■ REQUIRED WORK
Reproduce the lines beginning with the one containing "Click the Feeds list icon" and ending with the last line of the records, substituting "header" for "footer" and leaving everything else unchanged.

___

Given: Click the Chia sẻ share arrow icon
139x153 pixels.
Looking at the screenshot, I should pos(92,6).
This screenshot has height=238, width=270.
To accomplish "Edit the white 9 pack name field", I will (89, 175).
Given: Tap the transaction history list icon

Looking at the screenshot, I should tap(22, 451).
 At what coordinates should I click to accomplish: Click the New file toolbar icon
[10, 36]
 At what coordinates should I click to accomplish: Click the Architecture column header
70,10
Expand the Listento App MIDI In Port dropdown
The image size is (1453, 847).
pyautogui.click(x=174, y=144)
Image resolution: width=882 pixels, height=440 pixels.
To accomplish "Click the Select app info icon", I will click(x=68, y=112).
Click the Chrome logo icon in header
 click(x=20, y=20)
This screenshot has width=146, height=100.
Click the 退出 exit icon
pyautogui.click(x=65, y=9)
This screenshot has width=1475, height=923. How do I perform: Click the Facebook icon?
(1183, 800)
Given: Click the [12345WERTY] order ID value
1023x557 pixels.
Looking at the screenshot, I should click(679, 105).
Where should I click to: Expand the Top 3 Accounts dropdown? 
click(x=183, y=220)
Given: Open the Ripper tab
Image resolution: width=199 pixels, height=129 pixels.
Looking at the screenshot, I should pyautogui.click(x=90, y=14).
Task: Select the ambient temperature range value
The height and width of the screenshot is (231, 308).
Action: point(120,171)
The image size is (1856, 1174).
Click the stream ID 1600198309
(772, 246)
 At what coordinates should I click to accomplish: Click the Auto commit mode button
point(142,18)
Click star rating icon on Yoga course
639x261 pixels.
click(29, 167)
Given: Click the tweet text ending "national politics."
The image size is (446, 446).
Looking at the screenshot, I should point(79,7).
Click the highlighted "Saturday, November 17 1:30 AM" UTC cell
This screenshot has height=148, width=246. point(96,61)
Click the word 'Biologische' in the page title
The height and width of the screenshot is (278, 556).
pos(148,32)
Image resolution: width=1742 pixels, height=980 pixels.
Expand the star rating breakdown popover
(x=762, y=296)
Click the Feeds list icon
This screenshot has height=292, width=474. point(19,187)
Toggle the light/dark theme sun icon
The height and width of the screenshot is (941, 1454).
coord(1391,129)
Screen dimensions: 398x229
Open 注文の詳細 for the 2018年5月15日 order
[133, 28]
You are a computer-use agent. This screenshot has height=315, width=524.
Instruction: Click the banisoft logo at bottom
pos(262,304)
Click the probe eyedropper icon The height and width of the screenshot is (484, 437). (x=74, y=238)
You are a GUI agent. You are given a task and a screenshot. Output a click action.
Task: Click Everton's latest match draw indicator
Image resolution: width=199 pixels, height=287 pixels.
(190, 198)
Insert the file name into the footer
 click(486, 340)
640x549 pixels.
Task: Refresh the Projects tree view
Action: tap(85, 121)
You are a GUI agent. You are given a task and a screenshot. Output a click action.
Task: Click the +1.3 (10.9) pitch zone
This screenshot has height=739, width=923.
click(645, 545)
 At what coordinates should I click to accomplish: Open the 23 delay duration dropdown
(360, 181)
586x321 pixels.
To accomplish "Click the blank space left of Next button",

___

■ EXERCISE RESULT
Click the Feeds list icon
This screenshot has height=292, width=474. point(19,187)
Toggle the light/dark theme sun icon
The height and width of the screenshot is (941, 1454).
coord(1391,129)
Screen dimensions: 398x229
Open 注文の詳細 for the 2018年5月15日 order
[133, 28]
You are a computer-use agent. This screenshot has height=315, width=524.
Instruction: Click the banisoft logo at bottom
pos(262,304)
Click the probe eyedropper icon The height and width of the screenshot is (484, 437). (x=74, y=238)
You are a GUI agent. You are given a task and a screenshot. Output a click action.
Task: Click Everton's latest match draw indicator
Image resolution: width=199 pixels, height=287 pixels.
(190, 198)
Insert the file name into the header
 click(486, 340)
640x549 pixels.
Task: Refresh the Projects tree view
Action: tap(85, 121)
You are a GUI agent. You are given a task and a screenshot. Output a click action.
Task: Click the +1.3 (10.9) pitch zone
This screenshot has height=739, width=923.
click(645, 545)
 At what coordinates should I click to accomplish: Open the 23 delay duration dropdown
(360, 181)
586x321 pixels.
To accomplish "Click the blank space left of Next button",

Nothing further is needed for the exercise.